Ils n’ont rien ou presque, ils devront se battre pour survivre. Les plus faibles seront impitoyablement éliminés. Ils sont seuls au monde, perdus sur une île au milieu de l’océan.

Extrait

Bienvenue à Koh-Lanta mais aussi dans « L’Île de la tentation », dans « The Island : seuls au monde », bref dans toutes les émissions de téléréalité qui se passent sur un île. « Insulaires de rien » est le titre d’un article publié ce matin dans Libération, pour le numéro annuel du quotidien entièrement rédigé par des géographes.

Quelle image de l’insularité ces émissions renvoient-elles ? Eh bien c’est la vieille tradition de la robinsonnade, nous dit la géographe Marie Redon, la nature est nécessairement hostile, l’habitat, s’il existe, rudimentaire et sous-développé. C’est le spectacle d’un exotisme franchisé puisque ces émissions sont diffusées, sous une forme ou une autre, dans de nombreux pays au monde.

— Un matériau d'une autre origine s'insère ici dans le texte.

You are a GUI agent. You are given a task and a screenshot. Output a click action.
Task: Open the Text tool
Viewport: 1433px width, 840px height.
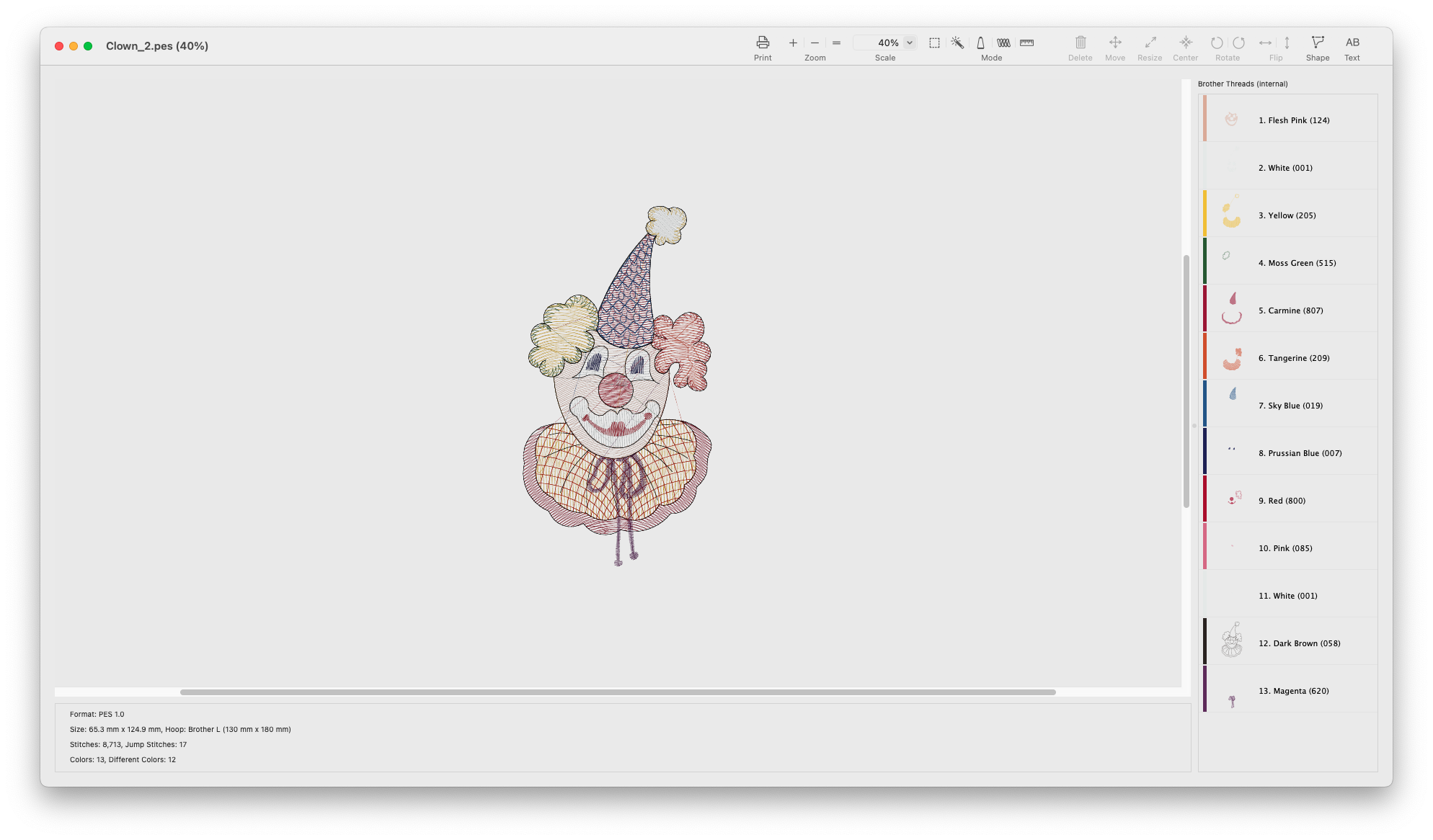pyautogui.click(x=1352, y=43)
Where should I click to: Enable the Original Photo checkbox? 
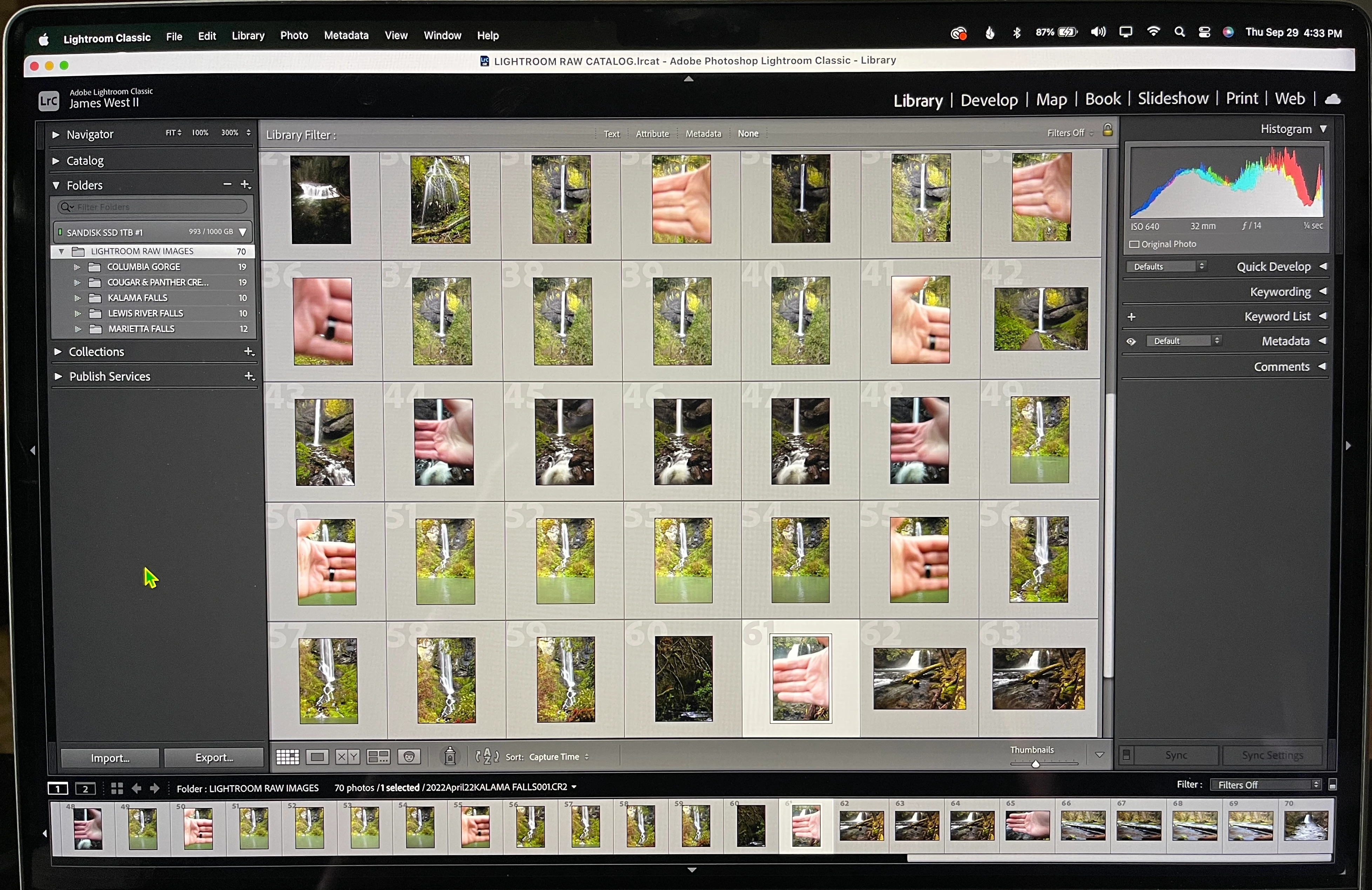click(x=1134, y=244)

Mais quand on passe côté cuisine, les choses deviennent plus ambiguës. Dans l’émission « Adam recherche Eve », tournée en Polynésie française, pour que l’homme et la femme puissent batifoler, il a fallu mener une démoustification massive, une dé-zin-sectisation de grande ampleur, car les candidats étaient à poil et donc des cibles rêvées pour ces sales bêtes.

L’article est drôle et bien informé, sur l’idéologie de l’exotisme et de l’insularité télé, c’est à lire dans Libération ce matin.